Perhaps it should not matter, but in that your are well my senior, I feel I have treated you with a lack of respect. And for that, I apologize. I know its nothing at all to do with me but I feel I have to say, nice one Buddy. Compared to you, at 52, I am but a pup, a dog whose bark is worse than his bite. But thank you for accepting my apology. One does not get to your years without life thrusting a certain amount of wisdom on you. I have followed this thread about alignments with some bemusement. Maybe it's just me, but I've never taken anything I've been told by teachers about alignments too literally. The only times I've injured myself since taking up the internal arts, is when I've forced myself (through over-enthusiasm, vanity, or wanting to impress) to copy too literally what a teacher was demonstrating or telling me what to do, thus forgetting the 70% rule. For this I cannot blame my teachers, although it's only human nature, when one is quite advanced in one's art, to forget that others' bodies are not as open as yours.

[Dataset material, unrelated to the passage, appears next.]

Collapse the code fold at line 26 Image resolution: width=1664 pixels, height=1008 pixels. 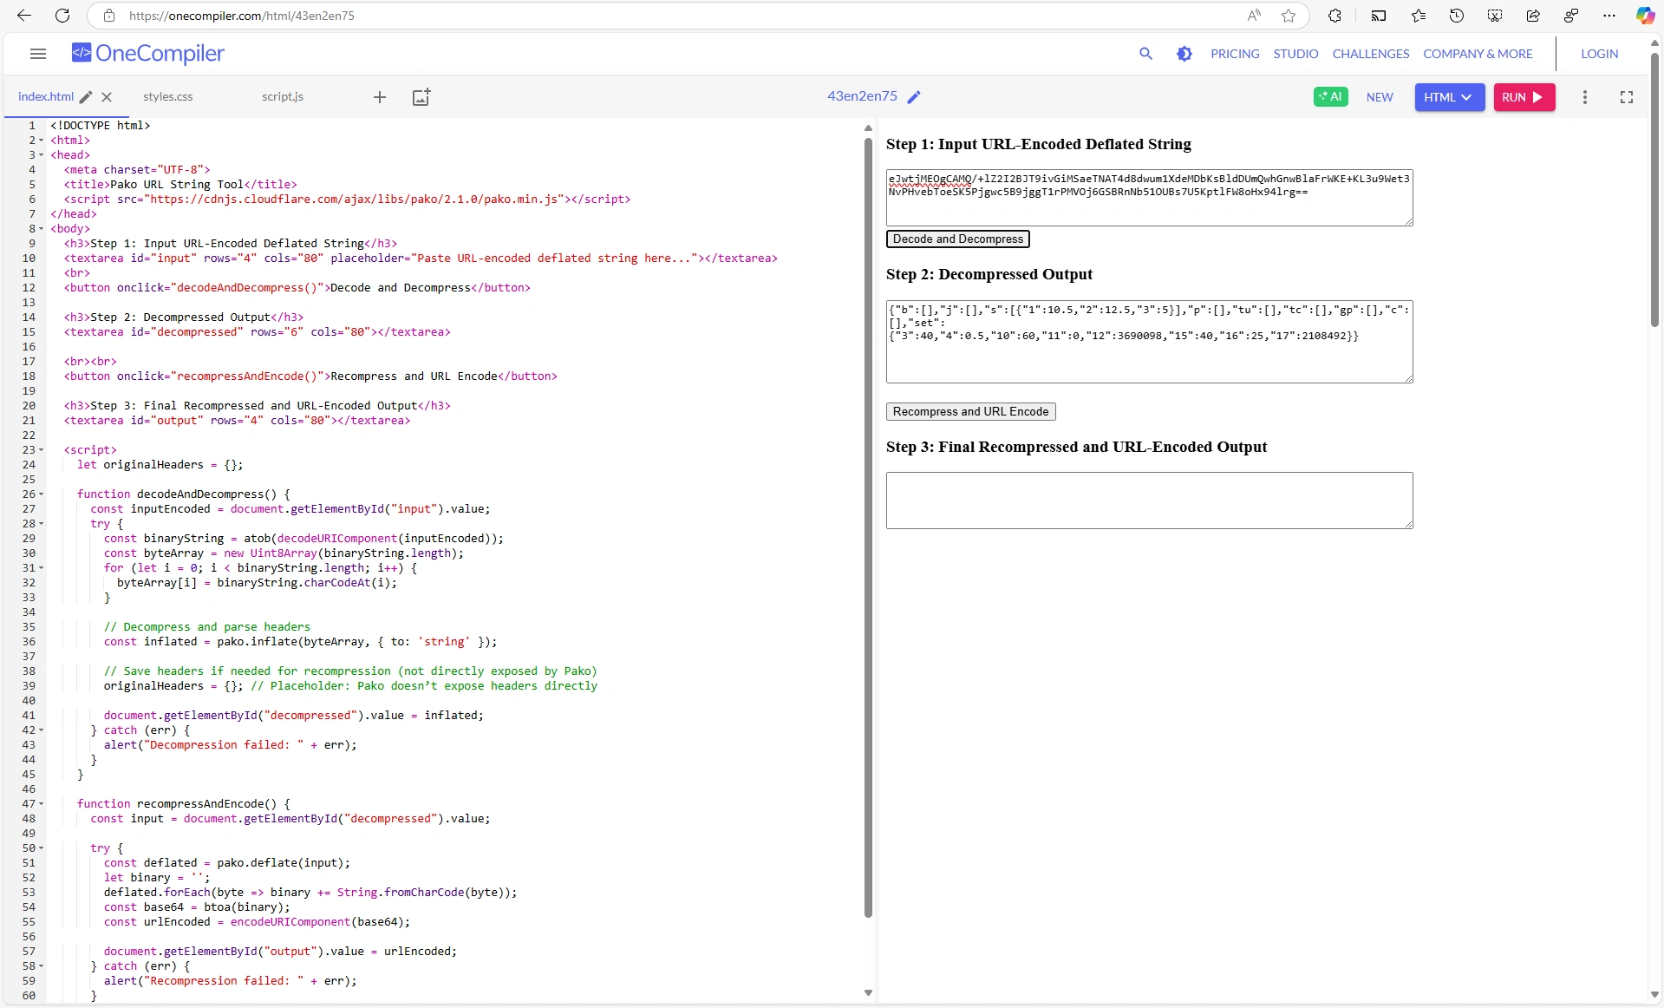(x=41, y=494)
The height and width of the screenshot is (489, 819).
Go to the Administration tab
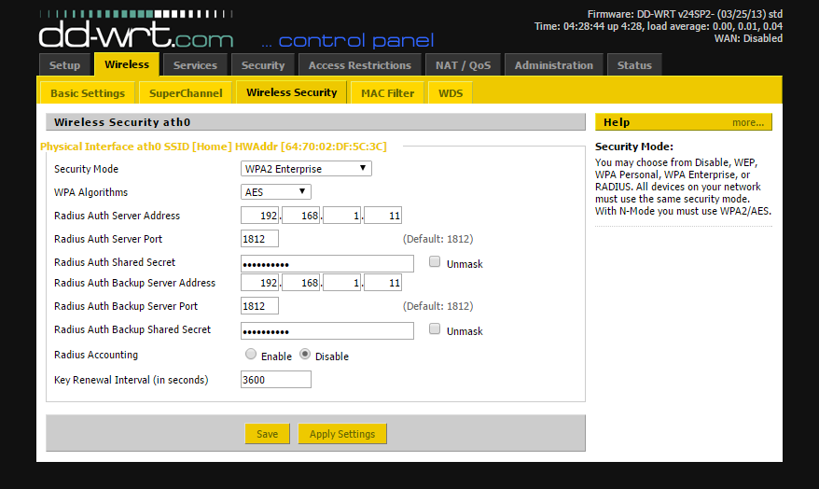pos(553,65)
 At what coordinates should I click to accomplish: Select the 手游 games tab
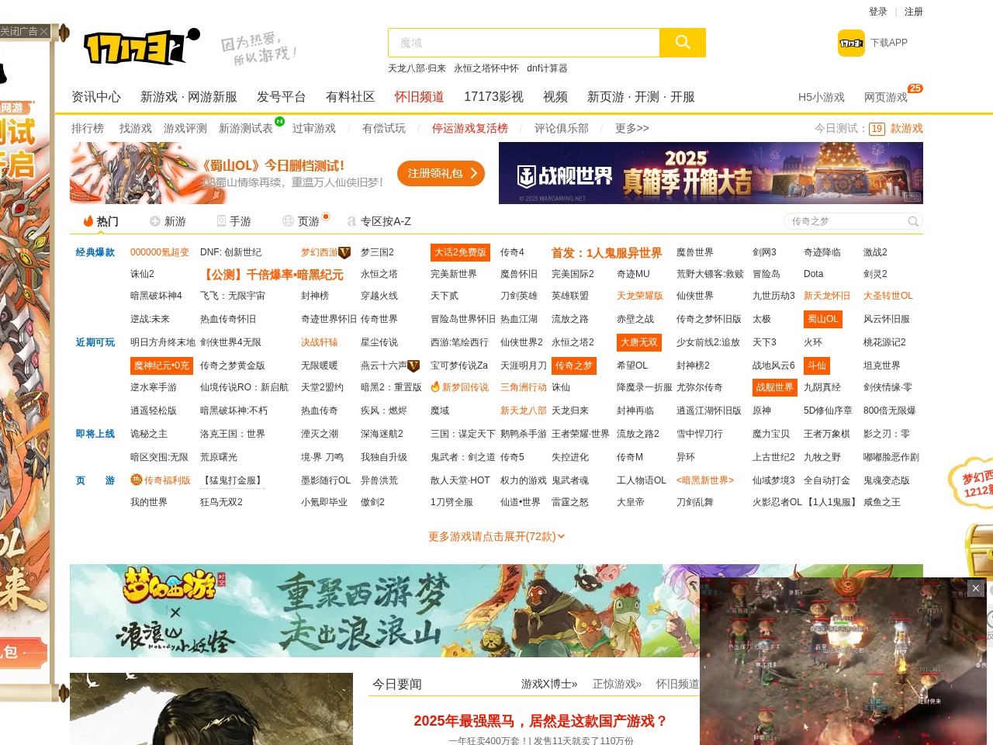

To take just one example, when I first began standing I tried to do so with my palms facing backward, but found it completely unnatural and forced. Now that my shoulders are considerably more mobile, I notice that my hands fall naturally into that stance, and in doing so, lengthen and lift the spine. In my first every Qi Gong lesson, I was told (by a BFK teacher) to tuck the pelvis. Not a good idea if your discs are already compressed in the sacrum! However now (after 12 years practice) my lower verterbrae relax, separate and drop of their own accord, and I've ended up in the same place. Should I have been taught better? Or did I only hear what I wanted to hear in my rush to become a 'master', thus ignoring the precautions that were probably given at the same time?

The first time I took a bagua class (with another BFK teacher) the teacher urged me to do a 'shoulder-loosening' exercise which fucked up my shoulder so bad it took me a year to recover.

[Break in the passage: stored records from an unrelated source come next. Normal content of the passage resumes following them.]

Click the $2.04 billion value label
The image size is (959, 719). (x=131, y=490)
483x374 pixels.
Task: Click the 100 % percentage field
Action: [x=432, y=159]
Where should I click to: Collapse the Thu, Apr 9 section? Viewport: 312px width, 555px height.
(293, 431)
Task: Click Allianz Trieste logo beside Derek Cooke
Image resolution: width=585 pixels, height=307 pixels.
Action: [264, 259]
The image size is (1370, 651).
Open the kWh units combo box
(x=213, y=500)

Whatever, I'm with Eric on this one. Teachers are only human too.

However, if Buddy will forgive me, I must raise the issue of energetics here. Surely the 'right' alignment (for instance, in tai chi) is the one which allows you, within the parameters and logic of a movement, to move chi most easy and naturally. This will vary according to ability, openness and body type, and will change over time. Although it is important to be corrected regularly, since we can be blind to our own mistakes, at the same time we have our own internal guide as long as we follow the principles of the nei-gung.

Besides, you only have to trawl through youtube to realise that many 'great masters' practice their forms in a way that just looks 'all wrong'! In the end, it's what's going on internally that's important.